We are grateful to God that the 79th General Convention has preserved the 1979 Book of Common Prayer, guaranteeing its continued use. While giving space for those who seek to develop new rites and new language under the guidance of their bishop, the Convention “memorialize[d] the 1979 Book of Common Prayer as a Prayer Book of the church preserving the psalter, liturgies, The Lambeth Quadrilateral, Historic Documents, and Trinitarian formularies ensuring its continued use” (Resolution A068).

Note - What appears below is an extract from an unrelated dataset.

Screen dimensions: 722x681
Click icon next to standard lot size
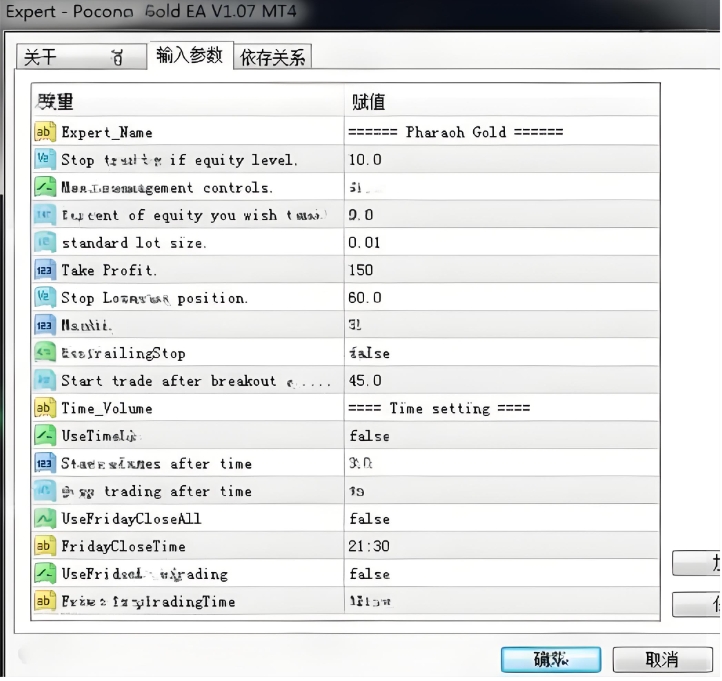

In adopting this resolution, the General Convention ensured that we may continue to pattern our communities after the historic Faith and Order of the Book of Common Prayer as authorized in the Episcopal Church, and that clergy and bishops will be able to vow obedience to the doctrine, discipline, and worship of this church as set forth in its historic prayer book.
As bishops, we claim our apostolic ministry as teachers of the Faith, and our role as chief pastors within our dioceses, clearly articulated in the Book of Common Prayer. As Communion Partner bishops, we affirm without reservation the traditional teaching that “Holy Matrimony is Christian marriage, in which the woman and the man enter into a life-long union” that is “intended by God for their mutual joy; for the help and comfort given one another…; and, when it is God’s will, for the procreation of children and their nurture in the knowledge and love of the Lord” (BCP, pp. 861, 423). This is the teaching of Holy Scripture and of the Anglican Communion, articulated in resolution I.10 of the Lambeth Conference of 1998. At the same time, we recognize that other Christians of good will and commitment hold contrasting convictions about marriage. There is deep disagreement, which leads to a difference in teaching and practice among dioceses and congregations of our church.
The General Convention has, through Resolution B012, made liturgies for same-sex marriage available for all congregations that wish to use them, as authorized by their rectors or priests-in-charge (§7). How this will be dealt with in each diocese may differ. B012 has also provided (at §8) a structure that, in the face of our profound differences in teaching over marriage, preserves the role of bishops as chief teachers, pastors, and liturgical officers by allowing us to call upon the ministry of other bishops of the Episcopal Church, in exercising supplemental episcopal pastoral care in those congregations of our dioceses that desire to use these liturgies and seek this form of oversight. This creates a helpful space of differentiation, set within the wider communion of baptism and faith that we continue to share, however imperfectly.
Our church is called episcopal in order to indicate the primacy of bishops and dioceses within our polity, an ancient catholic principle. The diocese, not the congregation, forms the basic unit of the Church. We believe that the provisions of B012 for supplemental episcopal pastoral care enable the local adaptation of the historic episcopate, as provided in the Chicago-Lambeth Quadrilateral, as a means toward unity within our church and with the wider Anglican Communion.
The convention has also acted to protect clergy and congregations who cannot, for reasons of theological and pastoral conviction, affirm such rites. Resolution B012 clearly underlines the canonical pastoral responsibilities of rectors and priests in charge (§7). Congregations that maintain the traditional teaching on marriage, no matter what their diocese, have an equal claim upon the pastoral care of the church. We offer our own ministry of pastoral care in such congregations as bishops in furtherance of that goal.